Recipe by P4
Last year I went on a trip to the West Coast and ate sturgeon for the first time. It is incredible! I ate at a restaurant called The Ark on Long Beach peninsula several times, and this was the sturgeon I enjoyed there. This dish is fantastic, and really easy to make. If you don't have sturgeon, I think any firm fleshed white fish would work.
Top Review by chel
Wow, This was unbelieveable!! Great flavor. Not too spicy but a great kick. Although I didnt have the sake or dry sherry, I used red wine. I also added a little bit more sugar to the teriyaki sauce. And I only had powdered ginger not fresh. I will definatley be making this again. It was a very impressive dish. I served it with bowtie noodles tossed with butter and garlic. and Broccoli... mmmmmgood My four yr old son even ate this up!! Thank you for sharing.

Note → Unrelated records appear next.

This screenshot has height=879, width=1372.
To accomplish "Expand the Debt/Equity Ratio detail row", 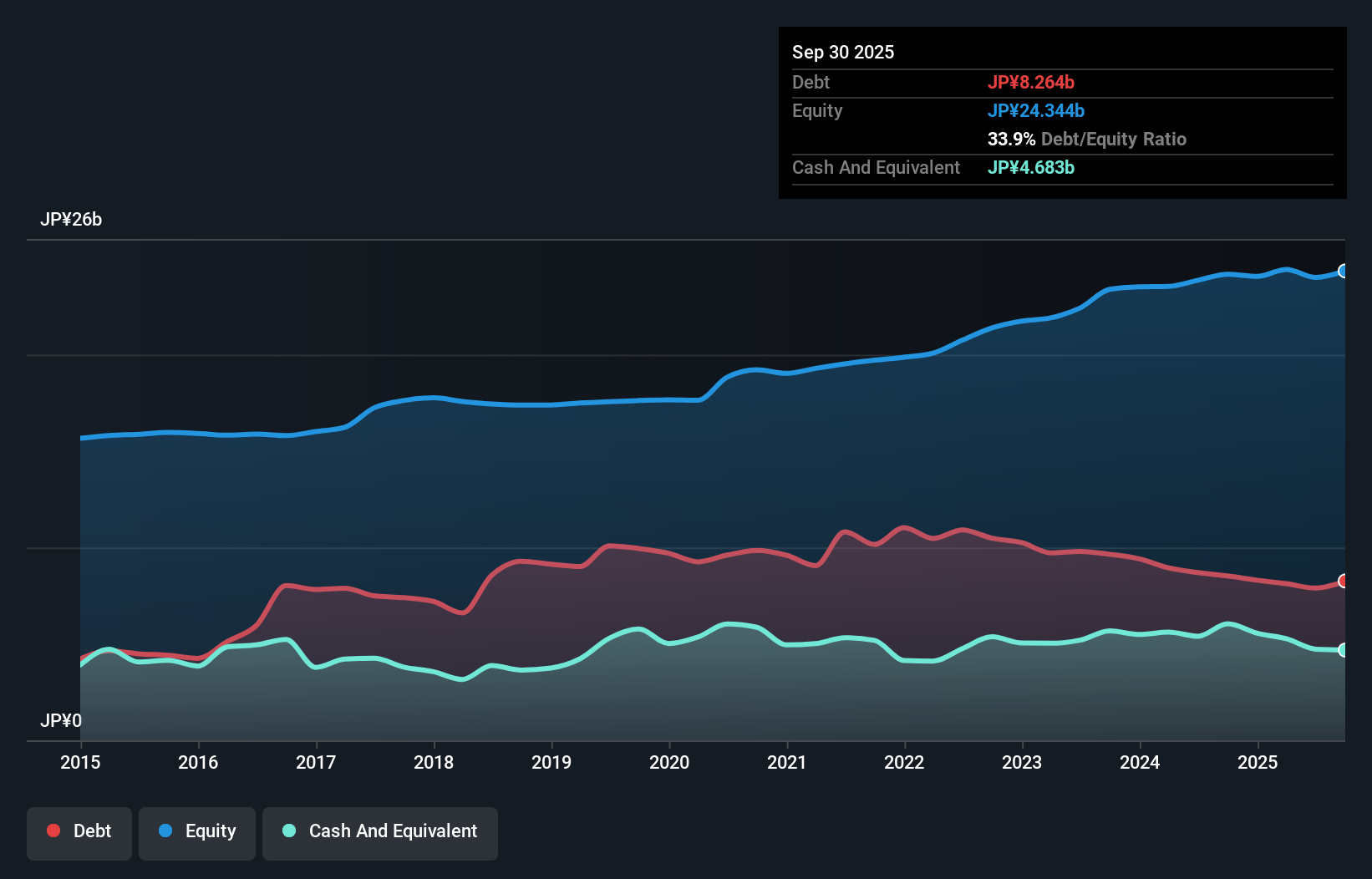I will (x=1086, y=140).
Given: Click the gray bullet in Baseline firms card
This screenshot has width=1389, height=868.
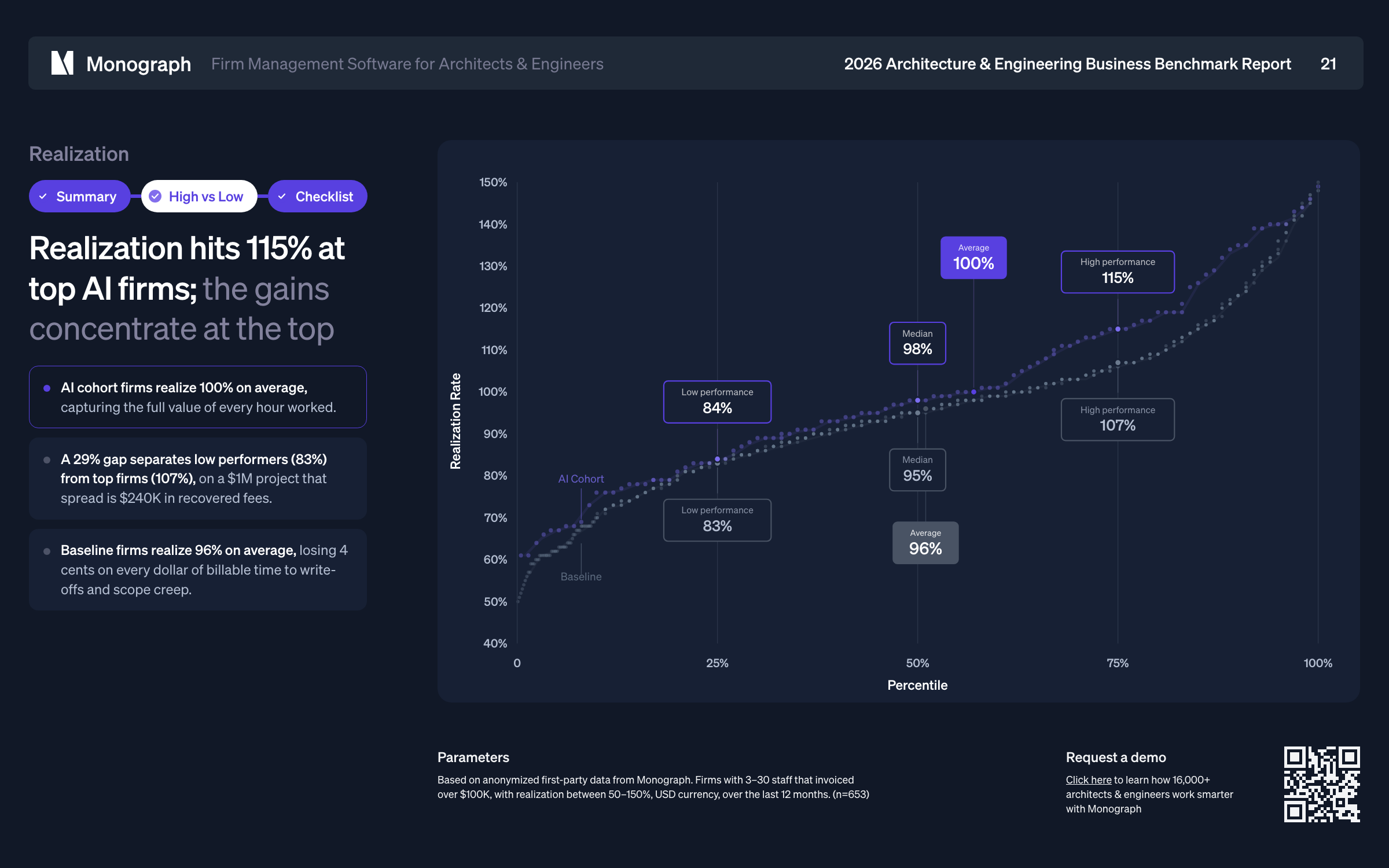Looking at the screenshot, I should pyautogui.click(x=47, y=551).
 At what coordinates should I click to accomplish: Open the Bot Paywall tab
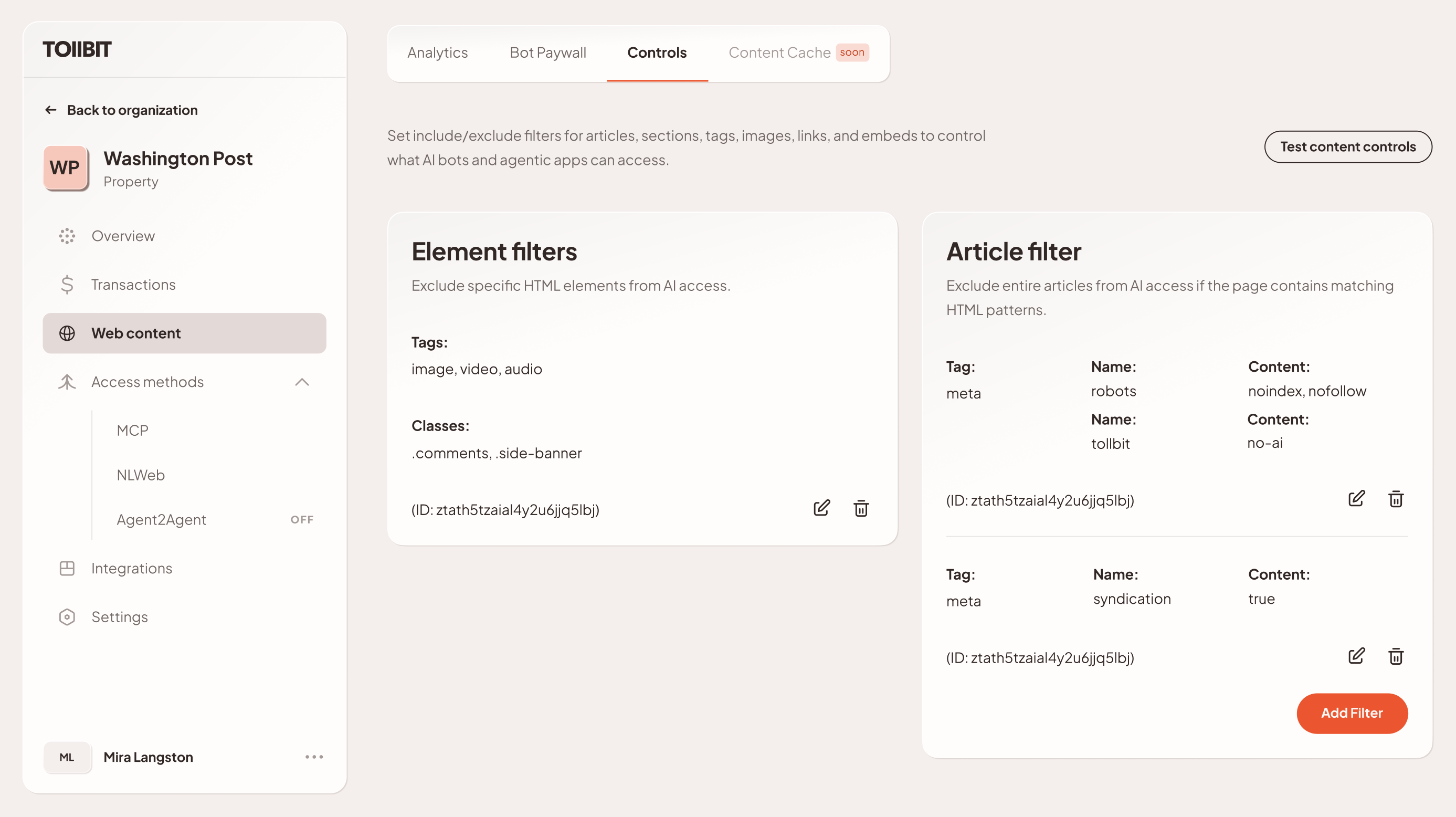[x=547, y=53]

- 1 1⁄2 teaspoons sesame oil
- 4 tablespoons clarified butter
- flour (for dusting)
- 4 (6 ounce) white sturgeon fillets (skin off)
- 1⁄2 teaspoon minced garlic
- 1⁄2 teaspoon minced ginger
- 1 pinch red pepper flakes
- 1⁄2 lemon, juice of
- 1⁄3 cup sake or 1⁄3 cup dry sherry
- 3⁄4 cup teriyaki sauce (see below)
- chopped peanuts
- 4 teaspoons minced garlic
- 2 teaspoons minced ginger
- 1 cup soy sauce
- 2⁄3 cup sake or 2⁄3 cup dry sherry
- 2 lemons, juice of
- 1⁄2 cup brown sugar
- 2 -3 tablespoons honey
Directions See How It's Made
- Heat the sesame oil and the butter until hot.

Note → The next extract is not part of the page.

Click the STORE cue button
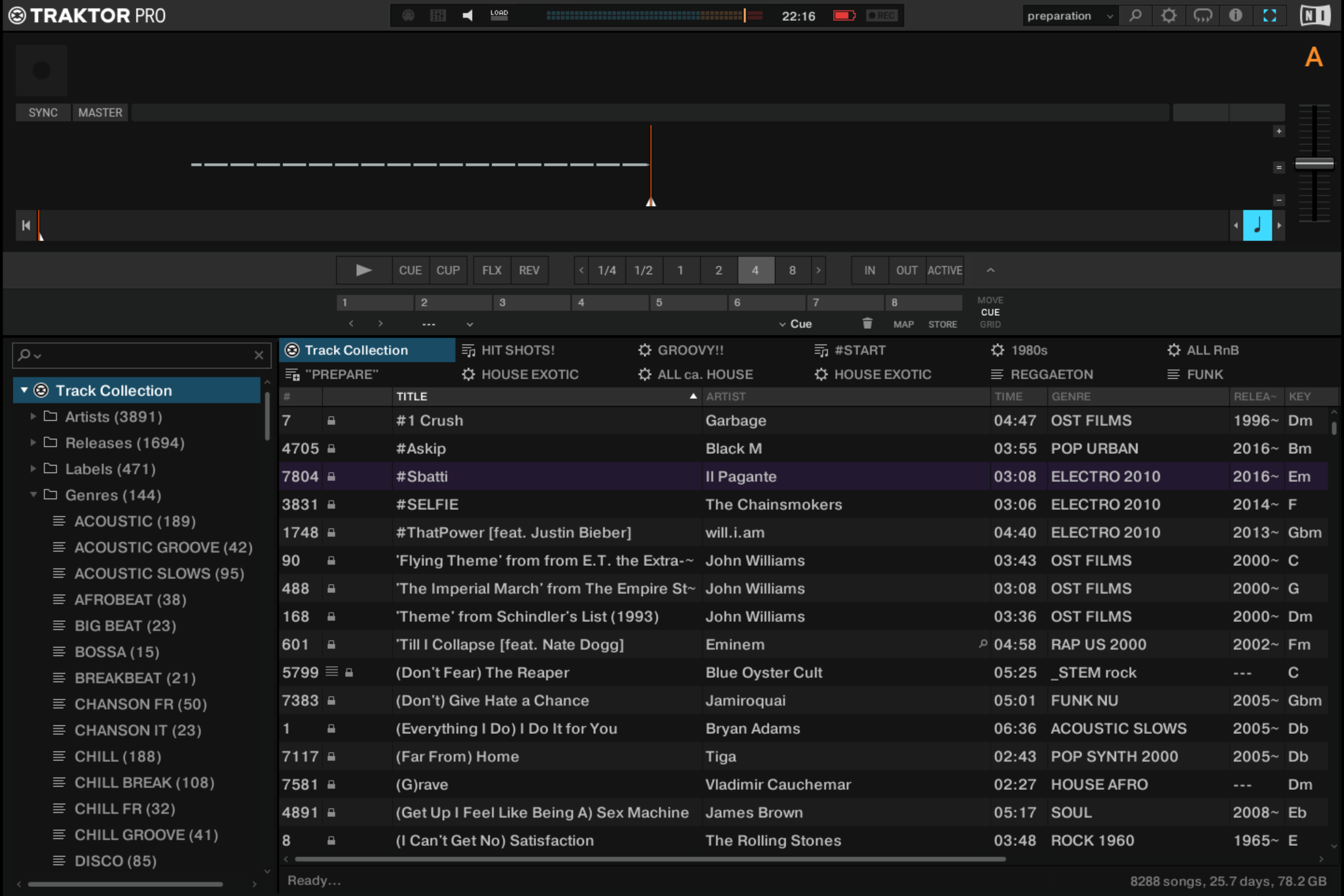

- Dust the fillets with flour.
- Pan fry until light brown on both sides.
- Add the garlic, ginger and red pepper flakes.
- Cook until the garlic just starts to brown.
- Squeeze the lemon juice over the sturgeon and de-glaze the pan with the sake.
- Add the teriyaki sauce and reduce until caramelized.
- (If the sauce appears to break as it reduces, add a tablespoonful of sake or sherry).
- Garnish with chopped peanuts.
- Teriyaki Sauce: Mix all ingredients together; will keep in the refrigerator for up to a month; before using, stir up from the bottom.